LISTED RECORDS:
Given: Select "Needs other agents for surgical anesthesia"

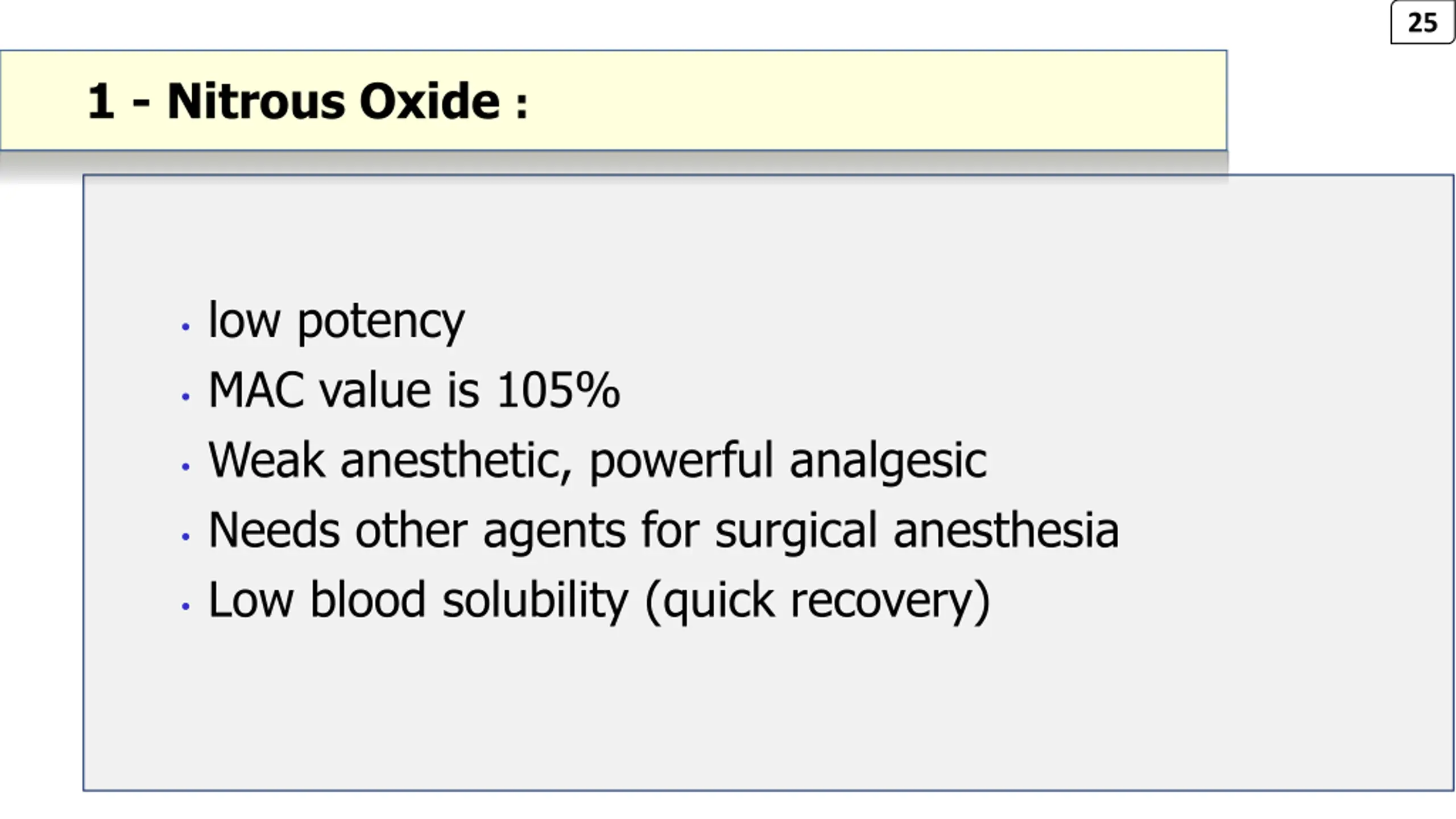Looking at the screenshot, I should pyautogui.click(x=664, y=531).
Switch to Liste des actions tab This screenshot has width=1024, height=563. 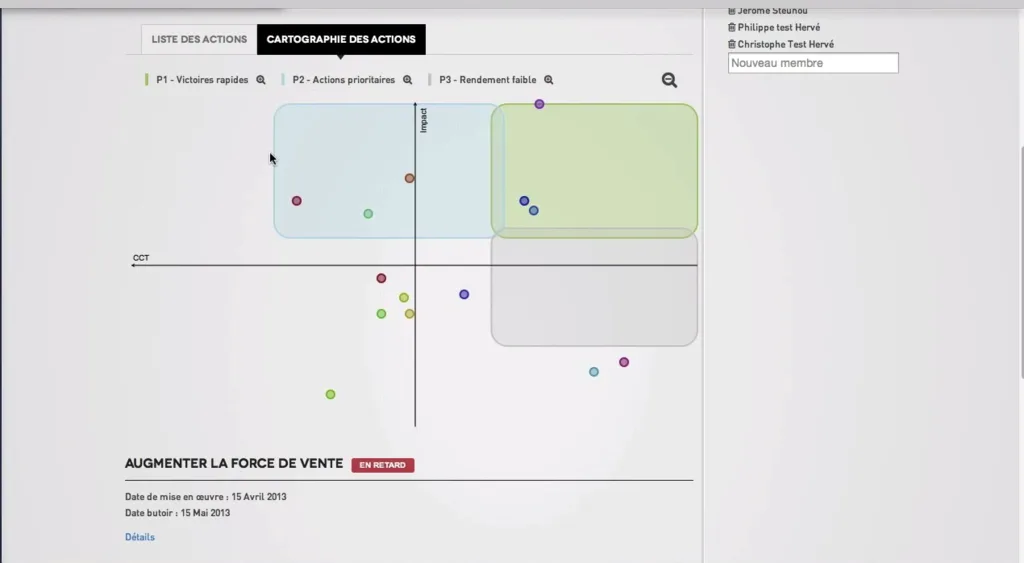tap(199, 39)
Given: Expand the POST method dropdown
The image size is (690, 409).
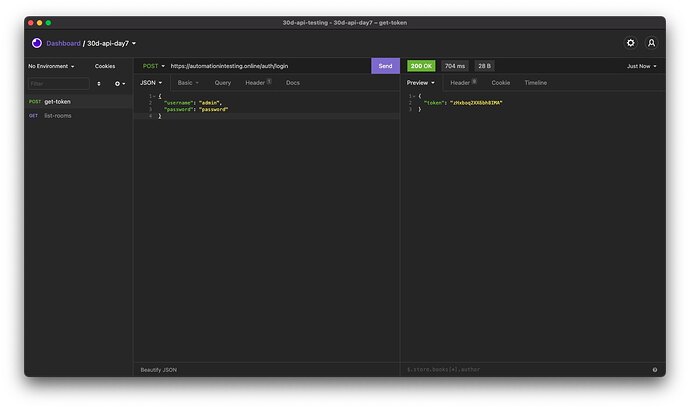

WHAT TO PRODUCE: Pictures are to be left out, and each line from the one that contains "Given: Expand the POST method dropdown" through the end of the listing is to be copied exactly.

ANSWER TO THIS EXERCISE:
Given: Expand the POST method dropdown
The image size is (690, 409).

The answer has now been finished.